## TASK ITEM
Look through the records, and whenever a line includes the word "computer", copy it.

Data excerpts
--
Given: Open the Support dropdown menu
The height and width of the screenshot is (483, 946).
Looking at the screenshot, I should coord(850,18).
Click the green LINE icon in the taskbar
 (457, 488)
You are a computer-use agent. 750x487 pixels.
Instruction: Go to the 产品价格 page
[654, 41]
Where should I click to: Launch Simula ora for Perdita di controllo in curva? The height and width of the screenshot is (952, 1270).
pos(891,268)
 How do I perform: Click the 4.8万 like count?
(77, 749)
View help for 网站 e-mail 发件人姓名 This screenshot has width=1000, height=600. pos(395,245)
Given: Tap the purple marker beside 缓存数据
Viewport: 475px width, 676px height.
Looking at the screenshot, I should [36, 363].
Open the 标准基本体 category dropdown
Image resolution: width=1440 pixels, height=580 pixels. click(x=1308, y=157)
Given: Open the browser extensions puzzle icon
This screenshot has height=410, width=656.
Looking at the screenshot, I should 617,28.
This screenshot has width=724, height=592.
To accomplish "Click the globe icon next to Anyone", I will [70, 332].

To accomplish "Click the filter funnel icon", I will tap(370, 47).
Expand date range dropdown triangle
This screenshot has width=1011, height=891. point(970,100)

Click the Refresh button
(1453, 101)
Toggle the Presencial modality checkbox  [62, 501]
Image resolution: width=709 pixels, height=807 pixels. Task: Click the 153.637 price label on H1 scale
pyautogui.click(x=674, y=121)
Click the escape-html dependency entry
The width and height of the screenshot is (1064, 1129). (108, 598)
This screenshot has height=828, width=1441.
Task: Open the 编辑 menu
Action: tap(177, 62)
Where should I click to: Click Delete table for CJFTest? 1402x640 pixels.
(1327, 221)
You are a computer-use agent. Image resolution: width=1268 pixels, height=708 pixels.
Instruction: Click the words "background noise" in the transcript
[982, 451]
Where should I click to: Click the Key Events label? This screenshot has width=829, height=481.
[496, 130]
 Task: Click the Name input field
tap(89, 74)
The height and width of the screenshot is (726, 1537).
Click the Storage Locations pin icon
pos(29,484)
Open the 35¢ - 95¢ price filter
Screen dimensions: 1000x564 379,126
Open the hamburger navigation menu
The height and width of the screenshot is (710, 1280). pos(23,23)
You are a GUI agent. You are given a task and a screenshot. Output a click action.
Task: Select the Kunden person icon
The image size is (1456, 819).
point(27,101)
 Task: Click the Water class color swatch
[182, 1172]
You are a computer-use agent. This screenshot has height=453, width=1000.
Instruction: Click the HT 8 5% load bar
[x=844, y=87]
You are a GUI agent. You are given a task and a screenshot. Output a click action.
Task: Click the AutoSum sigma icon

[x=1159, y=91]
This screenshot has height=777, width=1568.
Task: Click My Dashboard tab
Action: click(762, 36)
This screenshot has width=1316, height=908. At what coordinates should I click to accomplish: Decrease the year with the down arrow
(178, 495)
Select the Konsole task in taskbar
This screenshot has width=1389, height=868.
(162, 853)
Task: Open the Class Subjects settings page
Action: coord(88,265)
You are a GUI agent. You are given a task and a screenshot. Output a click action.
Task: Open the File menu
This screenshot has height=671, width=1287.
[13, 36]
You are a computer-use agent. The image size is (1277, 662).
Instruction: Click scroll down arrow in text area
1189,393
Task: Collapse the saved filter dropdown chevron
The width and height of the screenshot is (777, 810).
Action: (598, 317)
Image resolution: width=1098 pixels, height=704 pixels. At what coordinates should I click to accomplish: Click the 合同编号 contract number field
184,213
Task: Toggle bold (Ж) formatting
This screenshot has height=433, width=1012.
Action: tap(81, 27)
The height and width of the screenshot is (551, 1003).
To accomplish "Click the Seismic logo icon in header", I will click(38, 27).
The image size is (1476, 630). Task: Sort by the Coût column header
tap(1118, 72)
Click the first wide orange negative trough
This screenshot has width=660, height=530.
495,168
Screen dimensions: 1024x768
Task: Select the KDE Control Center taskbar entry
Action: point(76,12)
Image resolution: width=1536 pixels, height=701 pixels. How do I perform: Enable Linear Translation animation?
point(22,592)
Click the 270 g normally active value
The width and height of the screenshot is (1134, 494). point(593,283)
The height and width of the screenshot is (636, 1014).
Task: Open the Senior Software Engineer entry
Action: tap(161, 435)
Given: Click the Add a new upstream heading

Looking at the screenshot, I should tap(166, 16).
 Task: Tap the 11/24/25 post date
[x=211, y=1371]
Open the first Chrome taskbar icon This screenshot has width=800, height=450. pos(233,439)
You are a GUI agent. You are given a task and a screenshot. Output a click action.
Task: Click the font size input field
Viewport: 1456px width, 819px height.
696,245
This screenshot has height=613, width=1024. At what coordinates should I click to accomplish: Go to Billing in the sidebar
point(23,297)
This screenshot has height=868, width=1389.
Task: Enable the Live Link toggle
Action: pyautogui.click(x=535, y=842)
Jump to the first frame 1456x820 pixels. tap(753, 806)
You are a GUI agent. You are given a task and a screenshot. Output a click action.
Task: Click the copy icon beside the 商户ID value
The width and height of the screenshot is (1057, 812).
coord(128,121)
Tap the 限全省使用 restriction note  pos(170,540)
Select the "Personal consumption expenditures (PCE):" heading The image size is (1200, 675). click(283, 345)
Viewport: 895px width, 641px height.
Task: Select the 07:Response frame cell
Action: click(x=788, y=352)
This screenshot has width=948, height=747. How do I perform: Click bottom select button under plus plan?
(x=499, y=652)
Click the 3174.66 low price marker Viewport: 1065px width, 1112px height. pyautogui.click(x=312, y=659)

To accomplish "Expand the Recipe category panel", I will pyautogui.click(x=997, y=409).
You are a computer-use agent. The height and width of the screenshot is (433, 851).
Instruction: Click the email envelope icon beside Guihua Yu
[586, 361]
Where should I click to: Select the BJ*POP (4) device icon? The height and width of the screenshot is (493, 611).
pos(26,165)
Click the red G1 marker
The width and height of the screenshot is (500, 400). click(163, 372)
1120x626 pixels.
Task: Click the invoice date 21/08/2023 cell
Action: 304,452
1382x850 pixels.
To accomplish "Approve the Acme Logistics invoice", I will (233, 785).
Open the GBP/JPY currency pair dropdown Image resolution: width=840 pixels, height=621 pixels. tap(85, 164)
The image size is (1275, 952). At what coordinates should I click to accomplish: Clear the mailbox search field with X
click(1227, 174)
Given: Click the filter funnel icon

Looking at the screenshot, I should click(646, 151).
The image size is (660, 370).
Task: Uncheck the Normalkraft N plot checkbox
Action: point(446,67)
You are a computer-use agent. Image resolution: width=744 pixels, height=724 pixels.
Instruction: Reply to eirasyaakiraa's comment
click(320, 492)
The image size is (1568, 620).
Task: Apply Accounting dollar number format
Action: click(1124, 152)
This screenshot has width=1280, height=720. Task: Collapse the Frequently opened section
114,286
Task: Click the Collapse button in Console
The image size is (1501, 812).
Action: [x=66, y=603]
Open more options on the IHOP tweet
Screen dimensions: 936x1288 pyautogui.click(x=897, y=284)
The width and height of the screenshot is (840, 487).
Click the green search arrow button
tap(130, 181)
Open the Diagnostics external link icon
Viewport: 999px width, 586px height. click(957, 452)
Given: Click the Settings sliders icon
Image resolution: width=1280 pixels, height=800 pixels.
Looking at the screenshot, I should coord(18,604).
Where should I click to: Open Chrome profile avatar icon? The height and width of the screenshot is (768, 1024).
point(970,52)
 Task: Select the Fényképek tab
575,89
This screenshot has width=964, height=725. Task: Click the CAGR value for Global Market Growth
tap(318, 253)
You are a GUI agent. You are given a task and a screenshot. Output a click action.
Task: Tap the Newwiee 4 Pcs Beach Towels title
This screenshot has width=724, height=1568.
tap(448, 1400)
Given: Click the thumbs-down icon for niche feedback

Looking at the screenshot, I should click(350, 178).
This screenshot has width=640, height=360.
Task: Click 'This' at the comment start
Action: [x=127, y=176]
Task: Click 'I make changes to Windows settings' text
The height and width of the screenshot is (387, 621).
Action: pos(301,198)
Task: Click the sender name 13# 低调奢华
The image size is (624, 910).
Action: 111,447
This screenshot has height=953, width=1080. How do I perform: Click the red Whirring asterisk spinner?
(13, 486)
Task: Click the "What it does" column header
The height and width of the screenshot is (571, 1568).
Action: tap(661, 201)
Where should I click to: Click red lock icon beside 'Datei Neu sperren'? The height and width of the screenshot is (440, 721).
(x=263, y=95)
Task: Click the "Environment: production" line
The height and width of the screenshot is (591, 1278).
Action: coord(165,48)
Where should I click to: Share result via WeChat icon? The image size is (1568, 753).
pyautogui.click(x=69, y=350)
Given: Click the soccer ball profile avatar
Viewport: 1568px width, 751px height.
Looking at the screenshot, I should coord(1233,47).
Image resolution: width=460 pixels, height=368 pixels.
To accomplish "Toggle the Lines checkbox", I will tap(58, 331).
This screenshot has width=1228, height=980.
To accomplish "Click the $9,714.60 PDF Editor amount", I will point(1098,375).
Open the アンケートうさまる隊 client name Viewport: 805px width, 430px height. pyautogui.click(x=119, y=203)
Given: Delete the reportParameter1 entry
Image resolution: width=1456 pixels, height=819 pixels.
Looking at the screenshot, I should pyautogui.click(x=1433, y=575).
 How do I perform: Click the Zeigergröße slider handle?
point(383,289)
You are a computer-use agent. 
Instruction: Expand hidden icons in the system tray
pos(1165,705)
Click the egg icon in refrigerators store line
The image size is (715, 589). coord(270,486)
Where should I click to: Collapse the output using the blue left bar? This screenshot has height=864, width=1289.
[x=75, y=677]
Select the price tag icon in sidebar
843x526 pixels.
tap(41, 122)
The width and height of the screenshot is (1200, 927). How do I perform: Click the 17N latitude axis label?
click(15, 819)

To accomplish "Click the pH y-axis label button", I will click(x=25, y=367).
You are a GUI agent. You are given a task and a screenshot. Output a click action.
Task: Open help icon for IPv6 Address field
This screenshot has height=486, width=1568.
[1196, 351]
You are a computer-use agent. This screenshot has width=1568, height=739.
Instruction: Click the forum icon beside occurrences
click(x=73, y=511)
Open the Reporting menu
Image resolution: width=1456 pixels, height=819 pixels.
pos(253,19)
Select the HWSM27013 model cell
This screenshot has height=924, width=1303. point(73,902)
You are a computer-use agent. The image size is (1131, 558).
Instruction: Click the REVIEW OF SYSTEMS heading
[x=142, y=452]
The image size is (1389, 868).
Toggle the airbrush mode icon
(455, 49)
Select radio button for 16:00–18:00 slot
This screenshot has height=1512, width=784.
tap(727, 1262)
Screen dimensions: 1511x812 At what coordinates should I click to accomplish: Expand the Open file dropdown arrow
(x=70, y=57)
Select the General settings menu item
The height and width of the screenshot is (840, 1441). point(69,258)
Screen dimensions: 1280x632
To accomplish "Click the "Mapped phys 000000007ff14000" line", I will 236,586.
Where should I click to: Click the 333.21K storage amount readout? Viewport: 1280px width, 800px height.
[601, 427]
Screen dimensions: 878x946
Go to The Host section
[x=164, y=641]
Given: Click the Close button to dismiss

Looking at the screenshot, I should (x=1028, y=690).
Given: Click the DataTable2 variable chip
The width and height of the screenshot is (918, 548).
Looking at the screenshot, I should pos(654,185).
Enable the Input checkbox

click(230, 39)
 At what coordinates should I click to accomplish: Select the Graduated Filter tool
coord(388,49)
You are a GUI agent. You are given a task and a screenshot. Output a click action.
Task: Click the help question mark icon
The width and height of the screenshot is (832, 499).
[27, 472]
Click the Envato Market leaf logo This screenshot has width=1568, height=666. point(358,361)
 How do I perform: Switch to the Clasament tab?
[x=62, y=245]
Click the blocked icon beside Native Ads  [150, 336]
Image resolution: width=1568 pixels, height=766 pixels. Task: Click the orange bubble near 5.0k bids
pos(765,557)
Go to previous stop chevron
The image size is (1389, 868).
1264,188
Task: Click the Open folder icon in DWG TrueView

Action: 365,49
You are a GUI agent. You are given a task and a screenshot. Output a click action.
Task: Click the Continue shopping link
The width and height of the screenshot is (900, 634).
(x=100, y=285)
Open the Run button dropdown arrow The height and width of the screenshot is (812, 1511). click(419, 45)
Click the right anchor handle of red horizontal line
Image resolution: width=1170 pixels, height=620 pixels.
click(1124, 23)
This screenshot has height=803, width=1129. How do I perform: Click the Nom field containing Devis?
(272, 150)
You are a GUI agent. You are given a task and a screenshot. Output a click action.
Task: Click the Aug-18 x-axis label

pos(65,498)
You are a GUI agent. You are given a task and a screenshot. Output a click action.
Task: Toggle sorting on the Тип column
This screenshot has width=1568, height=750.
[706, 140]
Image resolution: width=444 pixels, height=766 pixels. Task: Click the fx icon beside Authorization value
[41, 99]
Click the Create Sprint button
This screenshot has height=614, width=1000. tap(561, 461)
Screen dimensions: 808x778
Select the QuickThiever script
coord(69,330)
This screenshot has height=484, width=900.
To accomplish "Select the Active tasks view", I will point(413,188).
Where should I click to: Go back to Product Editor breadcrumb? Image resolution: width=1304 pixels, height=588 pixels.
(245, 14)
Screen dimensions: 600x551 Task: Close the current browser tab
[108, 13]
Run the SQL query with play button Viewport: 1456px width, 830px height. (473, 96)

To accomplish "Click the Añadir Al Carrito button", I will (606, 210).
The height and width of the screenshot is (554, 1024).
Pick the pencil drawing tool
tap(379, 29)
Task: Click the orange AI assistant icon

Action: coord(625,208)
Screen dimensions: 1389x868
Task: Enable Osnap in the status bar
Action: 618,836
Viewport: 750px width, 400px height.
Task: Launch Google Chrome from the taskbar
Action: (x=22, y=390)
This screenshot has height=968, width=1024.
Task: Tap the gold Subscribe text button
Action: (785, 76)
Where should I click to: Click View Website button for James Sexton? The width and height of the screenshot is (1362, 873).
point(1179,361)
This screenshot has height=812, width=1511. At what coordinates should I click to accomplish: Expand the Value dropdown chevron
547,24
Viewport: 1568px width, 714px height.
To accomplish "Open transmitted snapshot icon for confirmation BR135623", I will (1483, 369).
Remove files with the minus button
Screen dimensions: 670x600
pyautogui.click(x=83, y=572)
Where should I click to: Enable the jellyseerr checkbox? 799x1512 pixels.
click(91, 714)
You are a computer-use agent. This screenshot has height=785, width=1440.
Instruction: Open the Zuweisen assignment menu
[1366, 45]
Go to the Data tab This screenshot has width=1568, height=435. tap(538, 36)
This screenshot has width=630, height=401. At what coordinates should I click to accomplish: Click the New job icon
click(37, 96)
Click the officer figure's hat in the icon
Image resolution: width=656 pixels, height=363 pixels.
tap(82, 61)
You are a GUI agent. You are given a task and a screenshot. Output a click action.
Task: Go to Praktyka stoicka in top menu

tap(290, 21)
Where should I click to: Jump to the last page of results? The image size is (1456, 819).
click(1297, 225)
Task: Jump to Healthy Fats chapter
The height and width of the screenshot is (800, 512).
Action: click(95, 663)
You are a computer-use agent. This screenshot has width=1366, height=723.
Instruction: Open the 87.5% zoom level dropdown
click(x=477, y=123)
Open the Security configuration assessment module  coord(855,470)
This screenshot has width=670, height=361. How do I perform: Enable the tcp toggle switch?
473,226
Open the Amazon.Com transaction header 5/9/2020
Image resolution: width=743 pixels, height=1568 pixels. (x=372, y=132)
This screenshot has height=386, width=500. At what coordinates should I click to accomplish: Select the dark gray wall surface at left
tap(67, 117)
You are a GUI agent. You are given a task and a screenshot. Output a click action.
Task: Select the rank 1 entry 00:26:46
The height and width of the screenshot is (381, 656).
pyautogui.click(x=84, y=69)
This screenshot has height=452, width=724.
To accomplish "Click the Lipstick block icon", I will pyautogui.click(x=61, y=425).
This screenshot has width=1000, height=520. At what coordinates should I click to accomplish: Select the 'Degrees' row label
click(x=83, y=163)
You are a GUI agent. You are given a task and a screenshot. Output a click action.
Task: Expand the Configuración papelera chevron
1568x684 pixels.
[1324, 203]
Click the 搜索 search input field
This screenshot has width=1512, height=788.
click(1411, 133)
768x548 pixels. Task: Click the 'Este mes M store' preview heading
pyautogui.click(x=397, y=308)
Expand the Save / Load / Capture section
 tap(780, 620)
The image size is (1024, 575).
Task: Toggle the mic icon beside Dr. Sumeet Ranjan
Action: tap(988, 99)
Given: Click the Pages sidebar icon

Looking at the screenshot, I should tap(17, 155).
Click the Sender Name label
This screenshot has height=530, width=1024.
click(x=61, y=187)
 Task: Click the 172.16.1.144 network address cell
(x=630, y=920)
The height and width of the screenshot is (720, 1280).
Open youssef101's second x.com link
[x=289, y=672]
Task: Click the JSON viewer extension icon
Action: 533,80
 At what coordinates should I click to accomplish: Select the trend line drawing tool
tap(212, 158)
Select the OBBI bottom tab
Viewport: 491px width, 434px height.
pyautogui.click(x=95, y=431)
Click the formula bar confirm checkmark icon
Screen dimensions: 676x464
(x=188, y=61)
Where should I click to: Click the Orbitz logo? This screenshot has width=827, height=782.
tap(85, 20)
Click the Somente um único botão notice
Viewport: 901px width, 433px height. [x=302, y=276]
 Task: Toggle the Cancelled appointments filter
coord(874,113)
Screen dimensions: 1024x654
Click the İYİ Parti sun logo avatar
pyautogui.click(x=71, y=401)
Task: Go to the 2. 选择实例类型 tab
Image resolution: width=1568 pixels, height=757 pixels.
--
## RESULT
You are a computer-use agent. 750x487 pixels.
You are a computer-use agent. Image resolution: width=1268 pixels, height=708 pixels.
You are a computer-use agent. This screenshot has height=453, width=1000.
You are a computer-use agent. The image size is (1277, 662).
You are a computer-use agent. The height and width of the screenshot is (433, 851).
You are a computer-use agent. Image resolution: width=744 pixels, height=724 pixels.
You are a computer-use agent. 
You are a computer-use agent. This screenshot has width=1568, height=739.
You are a computer-use agent. The image size is (1131, 558).
You are a computer-use agent. This screenshot has height=785, width=1440.
You are a computer-use agent. This screenshot has width=1366, height=723.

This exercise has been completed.